Crispy tofu bowls with a tangy cucumber salad and Thai sweet chili vinaigrette. A quick, customizable dinner that reduces food waste.

Ingredients

Servings:
(2 servings) Units:
  • 1 extra-firm tofu
  • 0.25 small red onion very thinly sliced
  • 2 tbsp red wine vinegar
  • 2 tbsp Thai sweet chili sauce
  • 1/2 tbsp olive oil
  • Kosher salt
  • 0.5 seedless cucumber chopped
  • 3 tbsp cornstarch
  • 2 tbsp canola oil
  • 1/2 cup quinoa cooked
  • 1 tbsp roasted cashew halves
  • Fresh parsley leaves for serving

Nutrition (per serving, estimated)

Estimated based off 9 of 12 identified ingredients (per 100 g food data, scaled by amount).

Energy
581 cal
Protein
30.4 g
Carbohydrate
44.8 g
Fiber
6.77 g
Sugars
2.45 g
Sodium
46.5 mg
Total fat
33.7 g
Saturated fat
4.3 g
Monounsaturated fat
15.6 g
Polyunsaturated fat
11.8 g
Vitamins & minerals
  • Calcium: 707 mg
  • Iron: 8.89 mg
  • Magnesium: 192 mg
  • Phosphorus: 490 mg
  • Potassium: 818 mg
  • Zinc: 4.32 mg

Let's Prepare

Collect

Gather these ingredients — no prep needed yet.

  • 1 extra-firm tofu
  • 2 tbsp red wine vinegar
  • 2 tbsp Thai sweet chili sauce
  • 1/2 tbsp olive oil
  • Kosher salt
  • 3 tbsp cornstarch
  • 2 tbsp canola oil
  • 1 tbsp roasted cashew halves

Prepare

  • 0.25 small red onion, very thinly sliced
  • Chop 0.5 seedless cucumber
  • 1/2 cup quinoa, cooked
  • Fresh parsley leaves, for serving

Let's Cook

  1. Step 1.

    Slice the tofu 1/4 inch thick and place between paper towels on a rimmed baking sheet. Top with a second baking sheet and place a cast-iron skillet or heavy cans on top to weigh it down for 10 minutes.

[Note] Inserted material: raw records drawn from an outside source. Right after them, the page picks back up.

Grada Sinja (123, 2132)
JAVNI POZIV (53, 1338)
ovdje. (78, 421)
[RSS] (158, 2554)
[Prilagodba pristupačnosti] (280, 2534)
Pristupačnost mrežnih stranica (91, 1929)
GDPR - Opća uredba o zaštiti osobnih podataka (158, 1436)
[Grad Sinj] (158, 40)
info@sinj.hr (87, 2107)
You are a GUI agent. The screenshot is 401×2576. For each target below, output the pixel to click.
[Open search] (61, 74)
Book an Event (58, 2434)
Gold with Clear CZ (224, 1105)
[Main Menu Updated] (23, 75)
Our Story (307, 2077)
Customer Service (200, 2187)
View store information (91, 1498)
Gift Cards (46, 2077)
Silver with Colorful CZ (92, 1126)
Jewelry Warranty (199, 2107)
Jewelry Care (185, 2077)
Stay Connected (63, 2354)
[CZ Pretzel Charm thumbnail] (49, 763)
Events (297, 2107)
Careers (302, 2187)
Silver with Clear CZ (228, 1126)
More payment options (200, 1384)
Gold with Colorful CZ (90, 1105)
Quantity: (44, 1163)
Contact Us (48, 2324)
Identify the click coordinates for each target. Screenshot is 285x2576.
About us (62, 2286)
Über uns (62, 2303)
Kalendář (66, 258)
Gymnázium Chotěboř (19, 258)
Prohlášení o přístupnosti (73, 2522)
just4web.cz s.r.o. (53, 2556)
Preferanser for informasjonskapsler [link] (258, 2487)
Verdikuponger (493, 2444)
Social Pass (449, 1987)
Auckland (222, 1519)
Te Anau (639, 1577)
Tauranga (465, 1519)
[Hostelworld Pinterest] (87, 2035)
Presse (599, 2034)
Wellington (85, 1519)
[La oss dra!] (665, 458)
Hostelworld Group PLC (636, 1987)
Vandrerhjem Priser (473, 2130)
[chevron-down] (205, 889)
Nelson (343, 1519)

Meanwhile, soak the thinly sliced red onion in cold water.

  2. Step 2.

    In a medium bowl, whisk together the red wine vinegar, Thai sweet chili sauce, olive oil, and a pinch of salt. Pat the onion dry and toss with half the vinaigrette along with the chopped cucumber.

  3. Step 3.

    Sprinkle the pressed tofu slices on both sides with cornstarch. In a 12-inch skillet, heat the canola oil over medium-high heat until shimmering. Carefully add the tofu and cook until deep golden brown, 2 to 3 minutes per side. Transfer to paper towels to drain.

  4. Step 4.

    Divide the cooked quinoa between two bowls. Top with the cucumber salad, roasted cashew halves, fresh parsley leaves, and crispy tofu. Drizzle with the remaining vinaigrette and serve.